§ **What is expected**
Retype, word for word, only the lines from the one containing "The height and" through the last line of the listing below. Pictures do not belong in the result.

§ **Record excerpts**
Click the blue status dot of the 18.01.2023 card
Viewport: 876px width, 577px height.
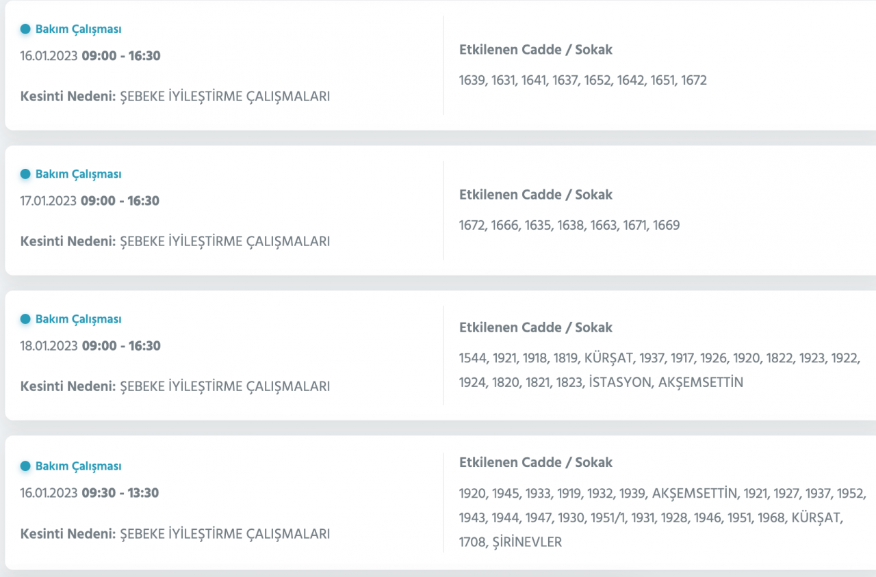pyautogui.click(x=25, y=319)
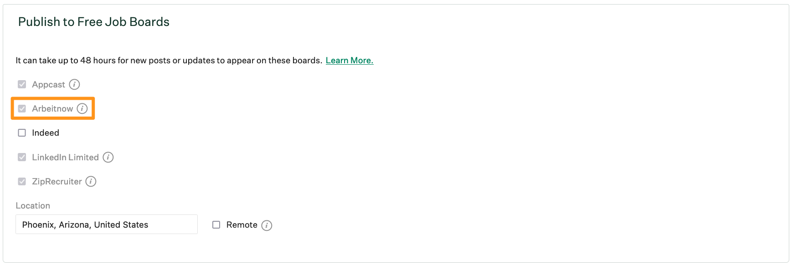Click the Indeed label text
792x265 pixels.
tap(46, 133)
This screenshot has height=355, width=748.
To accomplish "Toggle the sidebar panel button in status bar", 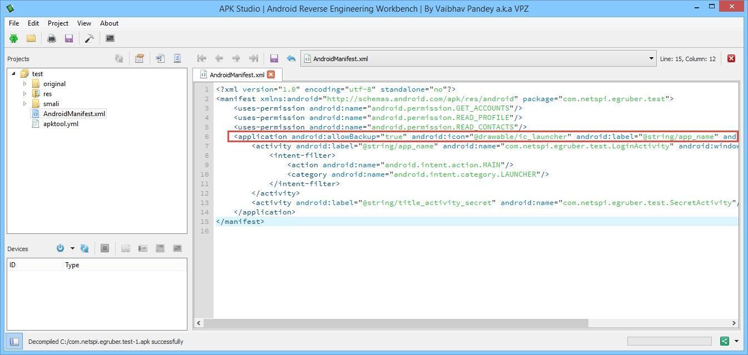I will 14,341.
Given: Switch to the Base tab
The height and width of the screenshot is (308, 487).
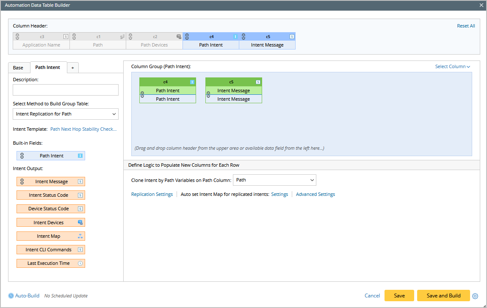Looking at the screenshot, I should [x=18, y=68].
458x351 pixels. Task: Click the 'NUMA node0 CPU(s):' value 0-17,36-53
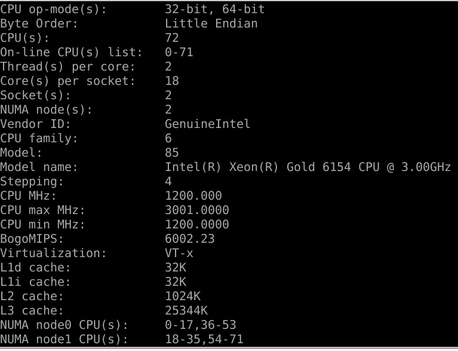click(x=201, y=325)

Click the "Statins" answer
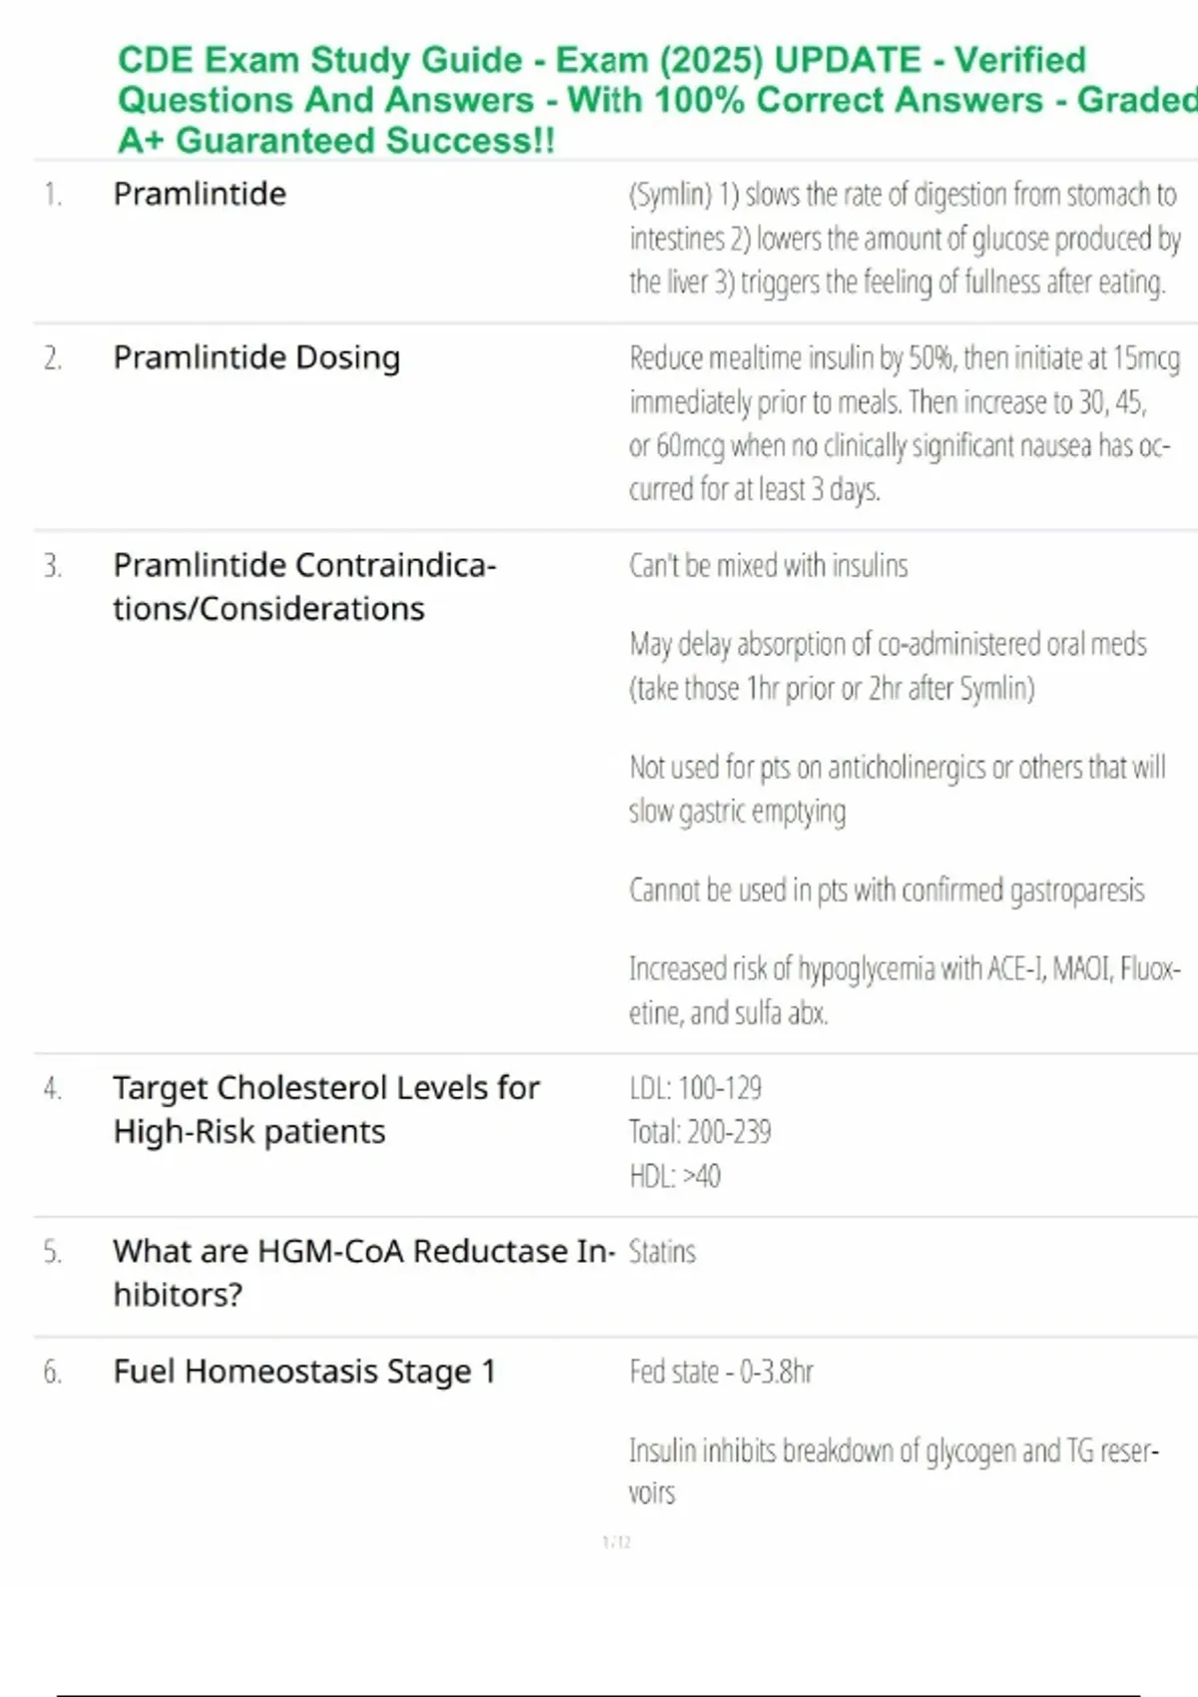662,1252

§ **Response box**
The height and width of the screenshot is (308, 487).
Looking at the screenshot, I should [x=18, y=68].
458x351 pixels. Task: Click the 'NUMA node0 CPU(s):' value 0-17,36-53
click(x=201, y=325)

Click the "Statins" answer
662,1252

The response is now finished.